26/06/2010

Fooooom!


“O homem nasceu livre e por toda a parte vive acorrentado”.
Rousseau



Fooooom! Fom fooooom! Bibiii! Eu tava muito feliz, acordei tão feliz! Hihihi... Papai hoje vai me levar pra passear no carro dele. Mamãe também vai, tomara que ela não fique me enchendo dizendo assim: pára com isso, filha! Você já foi longe demais! Aquela chata, eu nem posso sair do quarteirão! Eu acordei e eu pulei logo na cama, gritei: acorda! Acorda! O senhor disse que ia me levar pra passear hoje! Nem tá chovendo, tá um sol beeem grandão, pai! Levanta! Êêê!

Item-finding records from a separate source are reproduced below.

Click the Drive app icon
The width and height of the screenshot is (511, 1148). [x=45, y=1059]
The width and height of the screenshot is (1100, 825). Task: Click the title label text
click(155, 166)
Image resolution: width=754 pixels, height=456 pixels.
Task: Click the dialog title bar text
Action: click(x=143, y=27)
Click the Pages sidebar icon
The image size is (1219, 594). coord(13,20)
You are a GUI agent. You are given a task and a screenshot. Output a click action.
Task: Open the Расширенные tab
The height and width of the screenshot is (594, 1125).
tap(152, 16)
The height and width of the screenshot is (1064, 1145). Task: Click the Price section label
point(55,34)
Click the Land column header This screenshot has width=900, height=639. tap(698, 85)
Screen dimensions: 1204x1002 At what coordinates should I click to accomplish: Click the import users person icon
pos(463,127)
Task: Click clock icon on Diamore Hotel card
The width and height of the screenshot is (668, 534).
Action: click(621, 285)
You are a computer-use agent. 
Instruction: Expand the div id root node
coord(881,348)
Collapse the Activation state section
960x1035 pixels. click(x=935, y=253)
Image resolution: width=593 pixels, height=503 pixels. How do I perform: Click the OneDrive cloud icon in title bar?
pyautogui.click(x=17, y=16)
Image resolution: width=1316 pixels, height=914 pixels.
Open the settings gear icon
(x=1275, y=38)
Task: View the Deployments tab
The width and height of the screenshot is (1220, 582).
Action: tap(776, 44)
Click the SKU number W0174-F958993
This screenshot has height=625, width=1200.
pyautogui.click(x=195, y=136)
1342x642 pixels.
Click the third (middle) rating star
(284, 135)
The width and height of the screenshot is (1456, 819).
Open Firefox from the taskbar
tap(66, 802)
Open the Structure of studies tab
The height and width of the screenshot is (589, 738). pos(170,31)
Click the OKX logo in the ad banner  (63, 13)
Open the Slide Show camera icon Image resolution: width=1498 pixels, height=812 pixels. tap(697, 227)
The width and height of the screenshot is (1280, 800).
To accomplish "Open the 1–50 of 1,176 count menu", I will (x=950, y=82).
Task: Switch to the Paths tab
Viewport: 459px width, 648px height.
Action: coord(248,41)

Eu di um beijo nele e fui me arrumar. Tomei banho, coloquei maquiagem. Que é isso, menina! Vai tirar esse batom da cara, vai! Mamãe é um saco, não deixa ninguém fazer nada... Calma, meu amor, ela só está brincando! Papai me adora, mamãe é chata. Aí eu fui me arrumar, coloquei um vestidinho verde que eu ganhei e fui tomar café. Aí eu comi tanto que eu ia explodindo! Hihihi... Queijo, presunto, um pãozãozão assim, ó! Mamãe já tava olhando feio de novo. Você não pode comer tudo isso! Vai passar mal! Ah!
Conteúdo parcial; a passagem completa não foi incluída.